Du 10 février au 2 mai 2026, le Musée de la Fondation Juan March à Palma présente l'exposition « Principiante » , retraçant les débuts et l'évolution de Cristóbal Hara, photographe madrilène récompensé par le Prix national de la photographie en 2022. Organisée en collaboration avec la Fondation Caja Burgos, l'exposition propose un voyage en noir et blanc et en couleur à travers l'objectif d'une figure emblématique de la photographie documentaire espagnole du dernier demi-siècle.
Formé à l'administration des affaires en Allemagne, la vie de Hara prend un tournant radical à l'âge de vingt-deux ans lorsqu'il découvre l'œuvre d'Henri Cartier-Bresson. Cette découverte le conduit à abandonner le monde des affaires pour se consacrer entièrement à la photographie. Les premières œuvres présentées dans cette exposition témoignent de ses débuts dans les rues de Cuenca, durant son service militaire et lors de voyages en Yougoslavie et à Londres. Ce sont des images qui capturent la liberté et les risques du jeune photographe au cœur du régime franquiste, où être photographe était synonyme d'aventure et de danger.

Cristóbal Hara, Cuenca, 1983, © Cristóbal Hara, VEGAP, Madrid, 2025.
Malgré une reconnaissance précoce, avec une exposition au Victoria & Albert Museum de Londres en 1974, Hara a traversé une période de frustration créative. « Je m'ennuyais à faire comme tout le monde », confie-t-il. La solution est apparue en 1985 avec le passage à la couleur. Ce changement fut non seulement esthétique, mais aussi un véritable saut émotionnel qui lui a permis de travailler « à la limite de ses capacités physiques et émotionnelles ».
Sa photographie en couleurs s'affranchit des corrections de composition traditionnelles pour saisir la spontanéité et l'imprévu. À travers des angles et des perspectives inattendus, Hara dépeint une Espagne provinciale souvent rejetée : des processions atypiques aux accents païens, l'univers marginal des « valises » des toreros ou le quotidien chaotique des soldats de la dictature.

Cristóbal Hara, El Pedernoso, 1971, © Cristóbal Hara, VEGAP, Madrid, 2025.

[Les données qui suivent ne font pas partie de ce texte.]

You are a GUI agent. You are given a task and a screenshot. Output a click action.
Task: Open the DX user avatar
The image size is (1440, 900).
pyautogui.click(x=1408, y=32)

Hara se définit lui-même comme un « mauvais photographe de presse » car, bien qu'aspirant à devenir reporter, il était distrait par la lumière ou la construction du langage au lieu de se concentrer sur l'actualité. Il se considère comme un « anti-photojournaliste », c'est-à-dire qu'il s'intéresse davantage à l'anecdote qu'au fait, et à la composition qu'au document graphique.
Il revendique également la valeur de la photographie au cœur même de la culture. Pour lui, l'importance des images réside dans l'expérience profonde du territoire. « La photographie m'a sauvé la vie », dit-il avec la sérénité de celui qui vit aujourd'hui dans un petit village de Cuenca, suivant les traces des chevaux sauvages et perpétuant cet esprit d'expérimentation et de capture d'instants et d'images né avec son premier Kodak Brownie.